I’m assuming you already know what fastbin poison is. If you don’t you can check this out: https://github.com/shellphish/how2heap/blob/master/glibc_2.35/fastbin_dup.c , or search for some source which explains it in more detail.

Fastbin exploitation isn’t that common nowadays since you can usually just attack the tcache instead, and arbitrary write is cleaner with tcache because you can allocate almost wherever you want while with fastbins you have to allocate somewhere with an appropriate fake chunk size. That being said it can come up from time to time, I encountered it “recently” in 2024/tfc/mcback2dabasics and vspm.

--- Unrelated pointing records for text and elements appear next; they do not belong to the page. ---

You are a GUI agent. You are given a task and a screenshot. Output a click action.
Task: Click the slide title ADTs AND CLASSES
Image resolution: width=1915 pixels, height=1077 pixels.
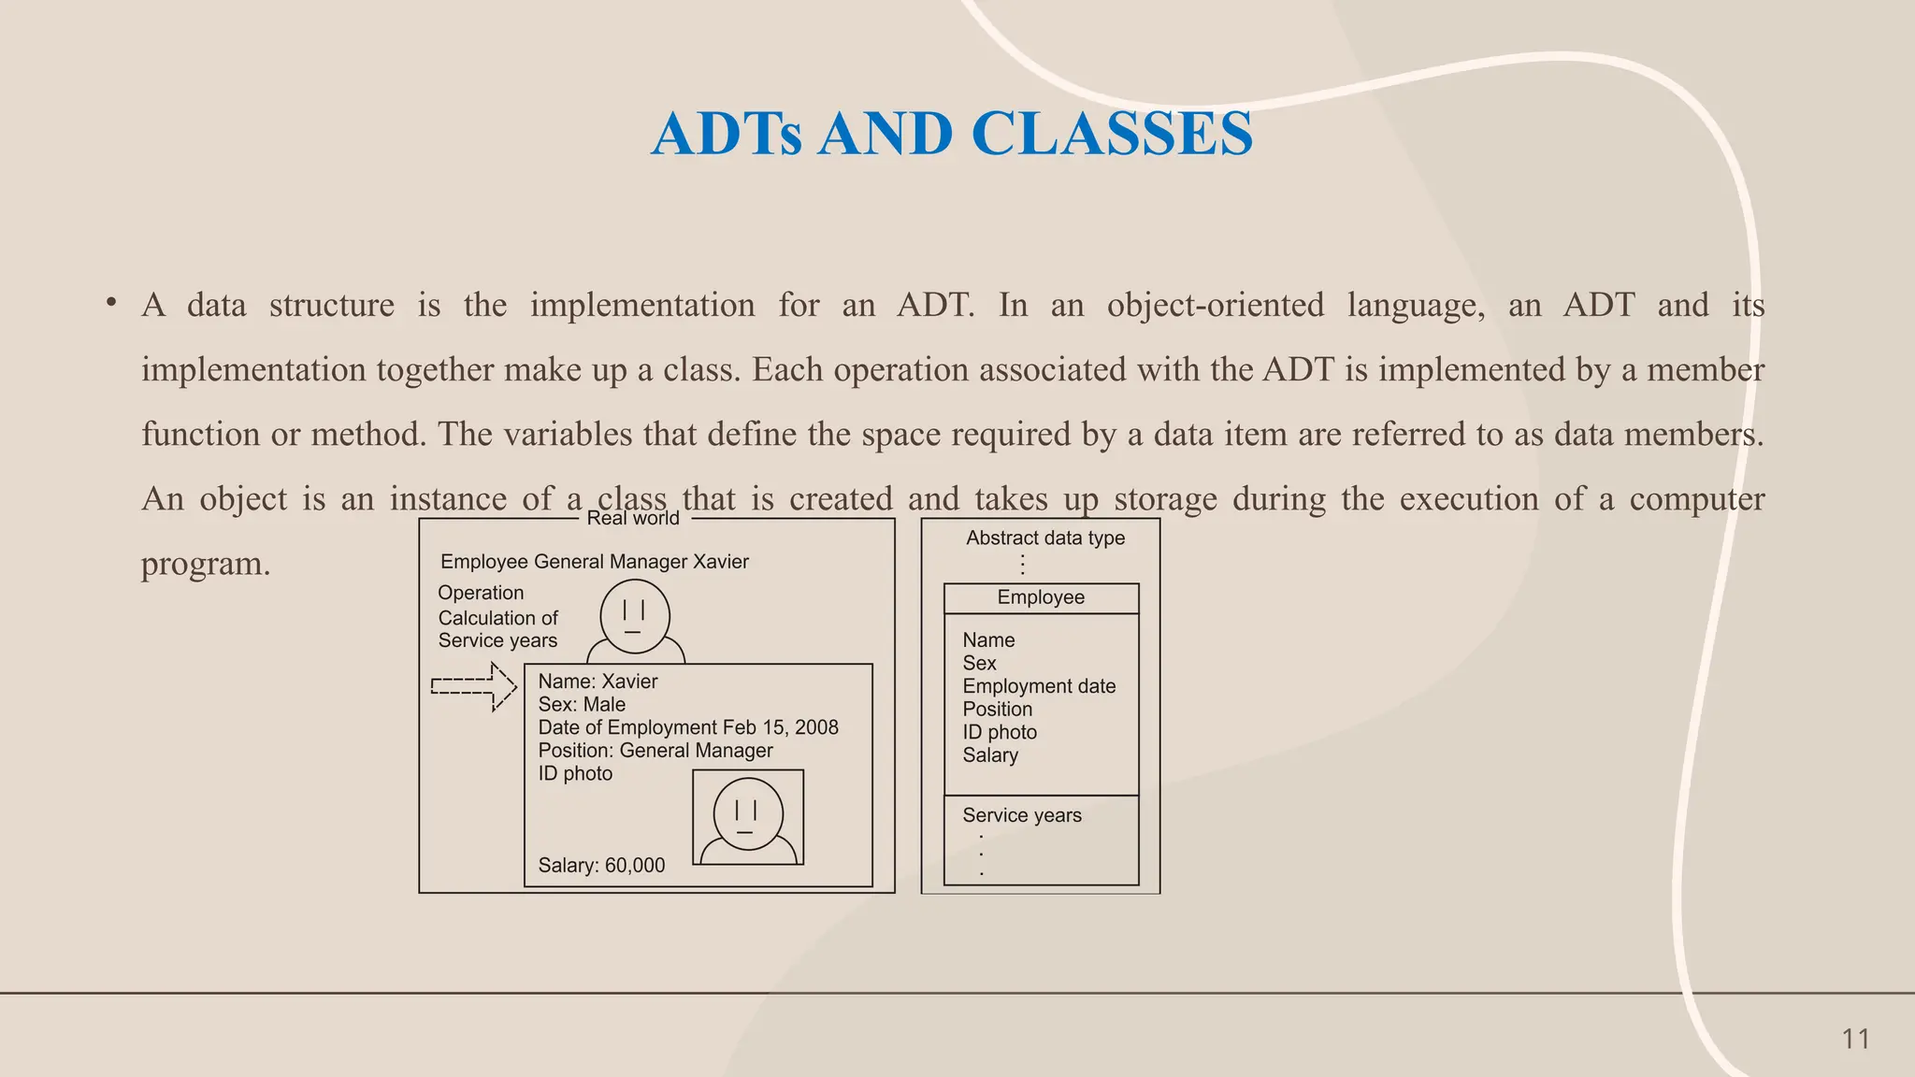[951, 134]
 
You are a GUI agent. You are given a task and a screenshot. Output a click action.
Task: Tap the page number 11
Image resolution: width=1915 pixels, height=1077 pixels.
[1855, 1039]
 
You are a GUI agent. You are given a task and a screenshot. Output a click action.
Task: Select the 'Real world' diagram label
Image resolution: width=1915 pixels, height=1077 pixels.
[633, 519]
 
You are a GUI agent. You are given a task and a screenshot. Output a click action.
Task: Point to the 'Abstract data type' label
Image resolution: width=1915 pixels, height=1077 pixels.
[1044, 538]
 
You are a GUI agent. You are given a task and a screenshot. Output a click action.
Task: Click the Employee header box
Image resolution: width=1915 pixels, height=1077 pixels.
[1041, 598]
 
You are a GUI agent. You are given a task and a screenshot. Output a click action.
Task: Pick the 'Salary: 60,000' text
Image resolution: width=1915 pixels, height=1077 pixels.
[601, 866]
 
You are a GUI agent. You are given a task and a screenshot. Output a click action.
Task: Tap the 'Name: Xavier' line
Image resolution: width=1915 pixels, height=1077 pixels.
[598, 682]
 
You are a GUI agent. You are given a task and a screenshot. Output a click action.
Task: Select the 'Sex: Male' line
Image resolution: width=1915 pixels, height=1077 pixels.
[582, 705]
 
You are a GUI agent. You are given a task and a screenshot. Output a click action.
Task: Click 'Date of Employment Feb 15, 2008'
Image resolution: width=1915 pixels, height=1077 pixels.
[688, 727]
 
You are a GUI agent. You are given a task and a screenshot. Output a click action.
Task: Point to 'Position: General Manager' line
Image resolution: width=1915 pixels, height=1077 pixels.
[655, 751]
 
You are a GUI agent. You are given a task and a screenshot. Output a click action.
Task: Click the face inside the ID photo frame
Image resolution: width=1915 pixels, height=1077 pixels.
[747, 813]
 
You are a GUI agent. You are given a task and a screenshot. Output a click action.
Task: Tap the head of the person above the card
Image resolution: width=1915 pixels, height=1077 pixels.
[634, 616]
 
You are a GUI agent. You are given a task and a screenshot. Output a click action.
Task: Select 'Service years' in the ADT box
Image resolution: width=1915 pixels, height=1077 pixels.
[1022, 815]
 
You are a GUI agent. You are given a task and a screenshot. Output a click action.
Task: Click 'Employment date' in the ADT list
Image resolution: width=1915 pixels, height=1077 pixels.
[1039, 686]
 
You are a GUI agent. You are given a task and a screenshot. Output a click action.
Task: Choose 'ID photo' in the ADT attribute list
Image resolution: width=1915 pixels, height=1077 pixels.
[1000, 732]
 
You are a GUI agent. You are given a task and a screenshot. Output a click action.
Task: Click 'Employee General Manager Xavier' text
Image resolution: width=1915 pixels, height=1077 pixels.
[595, 562]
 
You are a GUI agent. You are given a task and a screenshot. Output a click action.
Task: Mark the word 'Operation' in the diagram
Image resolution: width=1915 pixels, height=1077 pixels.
[481, 593]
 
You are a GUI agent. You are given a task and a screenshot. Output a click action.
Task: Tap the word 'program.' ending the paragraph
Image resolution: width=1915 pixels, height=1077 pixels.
[206, 564]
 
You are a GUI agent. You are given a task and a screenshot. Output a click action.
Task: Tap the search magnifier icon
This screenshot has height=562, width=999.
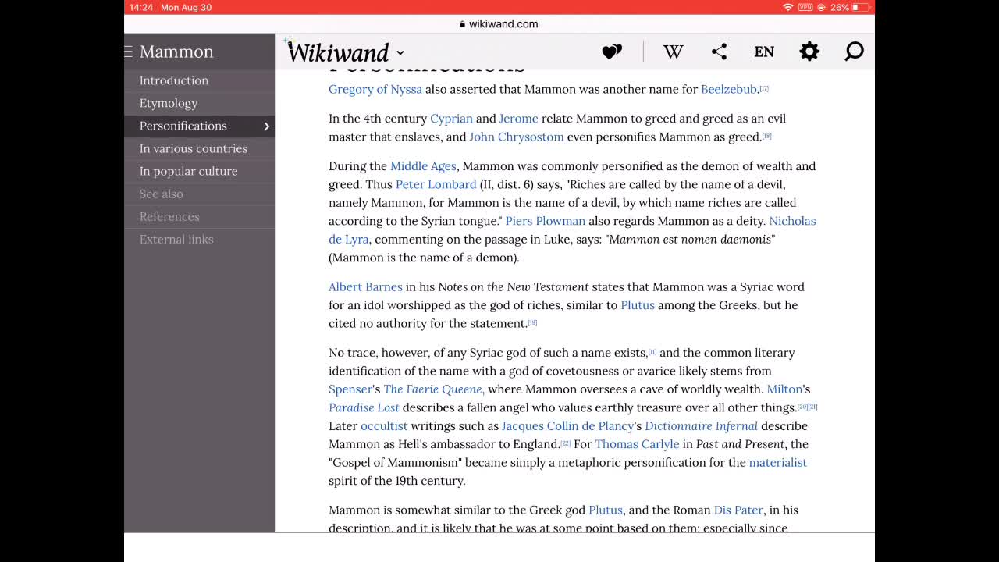pyautogui.click(x=854, y=52)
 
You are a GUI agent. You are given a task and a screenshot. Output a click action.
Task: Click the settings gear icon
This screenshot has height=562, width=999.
pyautogui.click(x=809, y=52)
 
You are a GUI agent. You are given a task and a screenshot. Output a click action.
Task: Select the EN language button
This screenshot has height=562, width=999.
pyautogui.click(x=764, y=52)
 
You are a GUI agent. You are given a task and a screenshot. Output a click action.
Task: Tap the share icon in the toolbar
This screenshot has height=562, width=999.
pyautogui.click(x=719, y=52)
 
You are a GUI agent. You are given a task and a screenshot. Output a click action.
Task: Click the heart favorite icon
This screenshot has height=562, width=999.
pyautogui.click(x=612, y=52)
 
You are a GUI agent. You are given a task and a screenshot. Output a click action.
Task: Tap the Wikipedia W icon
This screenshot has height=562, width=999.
pyautogui.click(x=673, y=52)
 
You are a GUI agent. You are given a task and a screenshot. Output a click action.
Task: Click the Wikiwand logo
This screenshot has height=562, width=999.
pyautogui.click(x=339, y=52)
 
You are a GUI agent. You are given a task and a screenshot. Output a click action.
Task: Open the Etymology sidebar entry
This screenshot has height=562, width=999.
pyautogui.click(x=169, y=103)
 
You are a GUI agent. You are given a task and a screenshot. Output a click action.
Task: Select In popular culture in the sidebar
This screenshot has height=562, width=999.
pyautogui.click(x=188, y=171)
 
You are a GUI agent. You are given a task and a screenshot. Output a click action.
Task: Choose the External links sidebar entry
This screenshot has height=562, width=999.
pyautogui.click(x=176, y=239)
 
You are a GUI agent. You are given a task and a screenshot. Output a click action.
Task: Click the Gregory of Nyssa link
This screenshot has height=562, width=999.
pyautogui.click(x=375, y=89)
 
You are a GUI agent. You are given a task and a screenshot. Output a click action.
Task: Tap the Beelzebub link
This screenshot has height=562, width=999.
pyautogui.click(x=729, y=89)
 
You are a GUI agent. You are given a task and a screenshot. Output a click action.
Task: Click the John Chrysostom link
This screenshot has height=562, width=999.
pyautogui.click(x=516, y=137)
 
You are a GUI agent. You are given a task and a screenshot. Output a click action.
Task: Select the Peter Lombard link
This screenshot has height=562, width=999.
pyautogui.click(x=436, y=184)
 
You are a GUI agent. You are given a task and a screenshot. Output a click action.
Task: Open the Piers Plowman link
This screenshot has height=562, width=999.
pyautogui.click(x=545, y=221)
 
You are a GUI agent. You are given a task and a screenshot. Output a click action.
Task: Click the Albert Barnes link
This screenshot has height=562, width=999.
pyautogui.click(x=365, y=286)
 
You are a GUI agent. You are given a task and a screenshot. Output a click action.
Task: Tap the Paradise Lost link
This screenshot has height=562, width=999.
pyautogui.click(x=364, y=407)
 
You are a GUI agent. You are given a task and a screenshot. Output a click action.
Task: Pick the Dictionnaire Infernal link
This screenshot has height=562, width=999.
pyautogui.click(x=701, y=425)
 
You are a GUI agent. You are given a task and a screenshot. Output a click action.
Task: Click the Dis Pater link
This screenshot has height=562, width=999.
pyautogui.click(x=738, y=510)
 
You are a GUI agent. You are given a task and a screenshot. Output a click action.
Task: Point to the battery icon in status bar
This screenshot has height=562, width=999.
pyautogui.click(x=861, y=7)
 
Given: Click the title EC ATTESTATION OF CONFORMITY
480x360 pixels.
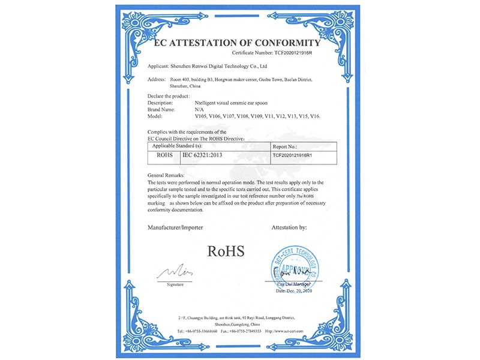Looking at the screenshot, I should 238,43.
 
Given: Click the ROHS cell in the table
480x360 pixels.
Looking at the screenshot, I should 163,154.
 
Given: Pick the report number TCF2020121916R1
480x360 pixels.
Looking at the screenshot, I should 293,154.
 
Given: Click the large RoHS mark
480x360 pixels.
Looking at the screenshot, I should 226,250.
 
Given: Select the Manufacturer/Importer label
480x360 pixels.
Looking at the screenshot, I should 175,228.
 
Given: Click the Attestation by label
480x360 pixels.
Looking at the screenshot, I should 289,228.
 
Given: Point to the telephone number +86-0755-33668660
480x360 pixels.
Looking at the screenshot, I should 200,331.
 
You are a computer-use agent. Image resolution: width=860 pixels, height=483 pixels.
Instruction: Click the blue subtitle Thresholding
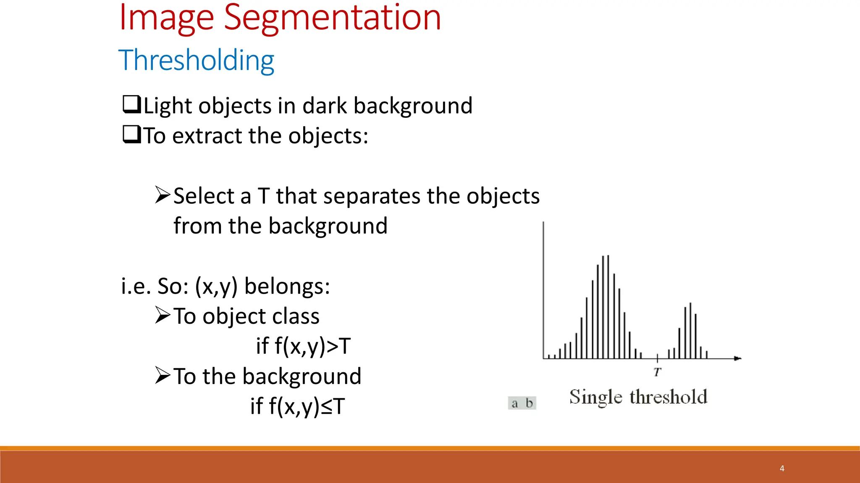(x=197, y=60)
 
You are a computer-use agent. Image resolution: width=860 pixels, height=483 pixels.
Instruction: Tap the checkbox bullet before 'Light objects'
(x=131, y=104)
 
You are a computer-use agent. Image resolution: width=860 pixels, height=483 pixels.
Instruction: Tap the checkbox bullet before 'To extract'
(x=131, y=135)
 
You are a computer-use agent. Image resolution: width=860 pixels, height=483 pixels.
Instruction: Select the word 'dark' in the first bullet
(x=325, y=105)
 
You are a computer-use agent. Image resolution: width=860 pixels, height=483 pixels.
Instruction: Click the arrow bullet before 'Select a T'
(x=162, y=195)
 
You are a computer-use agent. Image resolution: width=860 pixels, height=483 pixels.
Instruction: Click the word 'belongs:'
(x=287, y=286)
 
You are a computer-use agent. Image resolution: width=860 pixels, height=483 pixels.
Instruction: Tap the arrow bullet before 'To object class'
(x=162, y=315)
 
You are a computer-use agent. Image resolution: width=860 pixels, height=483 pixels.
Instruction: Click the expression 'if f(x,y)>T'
(x=303, y=346)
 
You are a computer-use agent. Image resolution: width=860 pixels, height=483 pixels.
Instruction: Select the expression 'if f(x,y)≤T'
(x=297, y=406)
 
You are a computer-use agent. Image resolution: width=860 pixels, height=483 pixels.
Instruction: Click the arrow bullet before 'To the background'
(x=162, y=375)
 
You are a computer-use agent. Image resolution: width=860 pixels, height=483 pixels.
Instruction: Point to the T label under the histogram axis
(x=657, y=371)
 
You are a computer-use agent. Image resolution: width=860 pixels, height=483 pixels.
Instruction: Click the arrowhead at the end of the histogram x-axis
(x=737, y=358)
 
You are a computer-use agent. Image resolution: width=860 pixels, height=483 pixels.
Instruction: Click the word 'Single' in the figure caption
(x=595, y=397)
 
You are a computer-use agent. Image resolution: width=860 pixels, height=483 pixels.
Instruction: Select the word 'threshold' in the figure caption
(x=668, y=397)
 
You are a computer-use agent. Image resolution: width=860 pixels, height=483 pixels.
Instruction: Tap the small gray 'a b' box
(x=522, y=403)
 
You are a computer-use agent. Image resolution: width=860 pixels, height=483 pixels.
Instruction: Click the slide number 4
(x=782, y=468)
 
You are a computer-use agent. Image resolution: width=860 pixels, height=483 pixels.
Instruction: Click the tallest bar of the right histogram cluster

Edit: To be clear, unless you are exploiting an old glibc version or one where tcache is disabled, fastbin poison chains are obsolete as performing fastbin poison will activate tcache stashing, and you will always be allocating the AAW chunk from the tcache, without the size restriction explained below.

fastbin poison

Let’s take a quick refresher on some points that aren’t commonly discussed.

When performing the fastbin attack the most important point is that on allocation our fake chunk needs to have a chunk size which belongs to its bin. Chunk size is of type size_t which is 64 bits. Sizes are rounded down, so a size of 0x7f belongs to the 0x70 bin. As libc is a common target, a common bin to look out for is the 0x70 bin as it will accept libc pointers next to a zero in memory. Importantly the chunks don’t need to be 0x10 aligned.

Another place we can fail the poison is this check at the very end of __libc_malloc that is always run (source, single thread source):

//...
#define IS_MMAPPED 0x2
#define chunk_is_mmapped(p) ((p)->mchunk_size & IS_MMAPPED)

#define NON_MAIN_ARENA 0x4
#define chunk_main_arena(p) \
	(((p)->mchunk_size & NON_MAIN_ARENA) == 0)
//...
void* __libc_malloc (size_t bytes)
{
	// ...
	assert (!victim || chunk_is_mmapped (mem2chunk (victim)) ||
          ar_ptr == arena_for_chunk (mem2chunk (victim)));
  return victim;
}

If we enter arena_for_chunk (source) and are not in main_arena (or any other arena) we will segfault.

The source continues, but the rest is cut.